• [Your objective] The number of lines containing "label" is the only answer wanted; work it out from the entries below.

########

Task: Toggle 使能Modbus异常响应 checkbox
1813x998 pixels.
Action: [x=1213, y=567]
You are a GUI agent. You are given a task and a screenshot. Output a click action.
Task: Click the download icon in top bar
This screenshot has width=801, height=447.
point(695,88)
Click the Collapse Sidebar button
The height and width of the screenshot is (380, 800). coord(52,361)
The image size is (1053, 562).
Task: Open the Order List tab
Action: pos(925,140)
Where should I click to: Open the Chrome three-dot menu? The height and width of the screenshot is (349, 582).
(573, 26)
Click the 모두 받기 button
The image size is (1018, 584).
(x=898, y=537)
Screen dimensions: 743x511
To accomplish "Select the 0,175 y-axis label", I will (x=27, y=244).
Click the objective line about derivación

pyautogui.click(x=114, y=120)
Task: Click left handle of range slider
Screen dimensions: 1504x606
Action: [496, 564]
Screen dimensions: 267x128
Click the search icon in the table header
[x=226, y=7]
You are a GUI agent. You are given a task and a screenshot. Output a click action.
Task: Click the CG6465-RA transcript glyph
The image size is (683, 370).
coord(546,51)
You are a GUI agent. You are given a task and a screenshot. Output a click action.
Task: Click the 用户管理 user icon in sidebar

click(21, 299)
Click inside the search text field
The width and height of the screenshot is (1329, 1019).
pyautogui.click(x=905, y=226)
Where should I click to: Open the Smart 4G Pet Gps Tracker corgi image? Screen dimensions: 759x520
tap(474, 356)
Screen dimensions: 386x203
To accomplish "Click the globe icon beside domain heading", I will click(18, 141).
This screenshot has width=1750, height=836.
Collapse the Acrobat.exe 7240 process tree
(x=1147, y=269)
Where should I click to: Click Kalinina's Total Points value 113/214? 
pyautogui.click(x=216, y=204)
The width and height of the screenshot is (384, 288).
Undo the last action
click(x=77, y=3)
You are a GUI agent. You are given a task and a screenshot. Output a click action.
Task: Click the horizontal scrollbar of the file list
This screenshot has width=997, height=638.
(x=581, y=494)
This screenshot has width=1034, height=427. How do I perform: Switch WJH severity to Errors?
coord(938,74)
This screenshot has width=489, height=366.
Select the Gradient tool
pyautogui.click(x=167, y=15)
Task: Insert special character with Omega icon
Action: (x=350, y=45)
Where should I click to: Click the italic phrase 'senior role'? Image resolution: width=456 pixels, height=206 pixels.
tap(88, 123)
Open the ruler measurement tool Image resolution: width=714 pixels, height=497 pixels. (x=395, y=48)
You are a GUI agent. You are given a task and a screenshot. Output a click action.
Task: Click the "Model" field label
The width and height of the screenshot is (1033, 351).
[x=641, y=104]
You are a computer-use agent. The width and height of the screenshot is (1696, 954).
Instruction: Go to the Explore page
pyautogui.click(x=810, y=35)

########

• [Task solution] 2